Question :
Find the value of the following expression :
$$ \frac{\sum_{i=0}^{2024}\sum_{r=0}^{2024}(-1)^r{2024 \choose r}(2024-r)^i}
{\sum_{r=0}^{2025}(-1)^r\binom{2025}{r}(2025-r)^{2025}} $$
I am not able to think of a way to manipulate and solve this algebraically , so I decided to test this on smaller summation boundaries to find a pattern in the answers For ex :
$$ \frac{\sum_{i=0}^{2}\sum_{r=0}^{2}(-1)^r{2 \choose r}(2-r)^i}
{\sum_{r=0}^{3}(-1)^r\binom{3}{r}(3-r)^{3}} $$
On substituting 2024 with 2 and 2025 with 3 and solving the resultant expression (summing each case) I got the answer 2/6 which reduced to 1/3 . Here I observed that 3 is the upper boundary for the summation in the denominator , so I checked for 2 more cases which turned out to be quite tedious but :
- 2024 –> 3 and 2025 –> 4 Answer – 6/24 –> 1/4
- 2024 –> 4 and 2025 –> 5 Answer – 24/120 –> 1/5
A pattern is formed where the reciprocal of the upper boundary of the summation in denominator is the answer . There is also the pattern of factorials where 2 is factorial of 2 , 6 is of 3 , 24 is of 4 and 120 is of 5 . So I can guess the answer to my original question to be 1/2025 following the pattern , which also turns out to be the correct answer
But this is definitely not how the question was intended to be solved , so I need a way to solve this with just algebraic manipulations in mind.

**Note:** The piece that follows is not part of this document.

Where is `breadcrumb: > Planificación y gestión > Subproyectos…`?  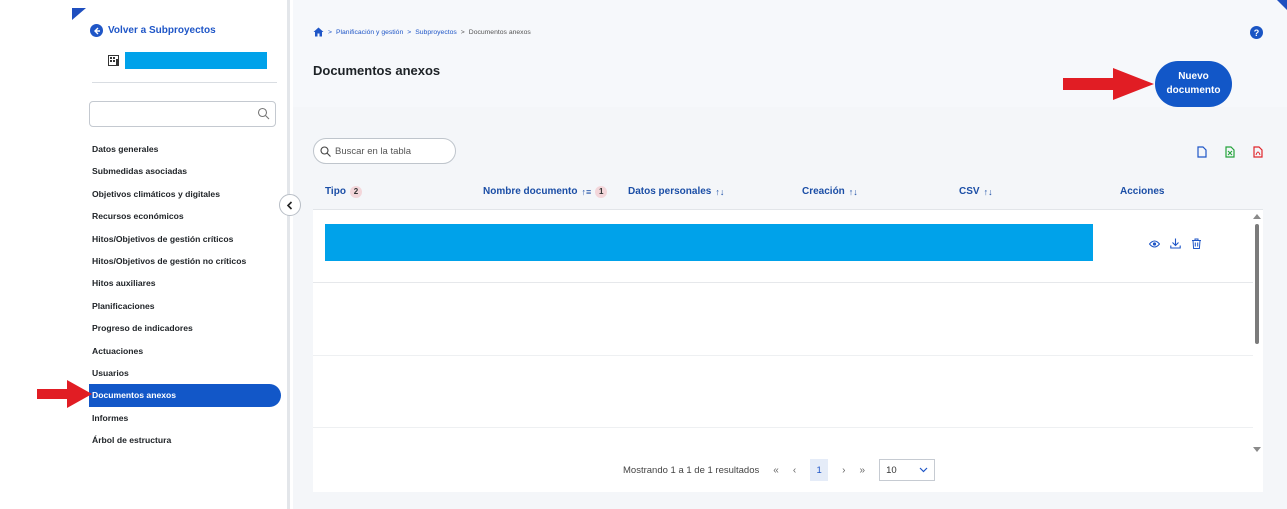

There could be a way to generalize this as :
$$ \frac{\sum_{i=0}^{k}\sum_{r=0}^{k}(-1)^r{k \choose r}(k-r)^i}
{\sum_{r=0}^{k+1}(-1)^r\binom{k+1}{r}(k+1-r)^{k+1}} = \frac{k!}{(k+1)!}=\frac{1}{k+1} $$
Best Answer
Let $$N_k:=\frac{\sum_{i=0}^{k}\sum_{r=0}^{k}(-1)^r{k \choose r}(k-r)^i} {\sum_{r=0}^{k+1}(-1)^r\binom{k+1}{r}(k+1-r)^{k+1}} =\frac{\sum_{i=0}^ka_{i,k}}{a_{k+1,k+1}}$$ where $$a_{k,i}:=\sum_{r=0}^k(-1)^r\binom kr(k-r)^i.$$ In the proposed duplicate and posts linked to it, it is proved that $$a_{k,k}=k!.$$ In this other post and posts linked to it, it is proved that $$\forall i<k\quad a_{k,i}=0.$$ Therefore, $$N_k=\frac{k!+0}{(k+1)!}=\frac1{k+1}.$$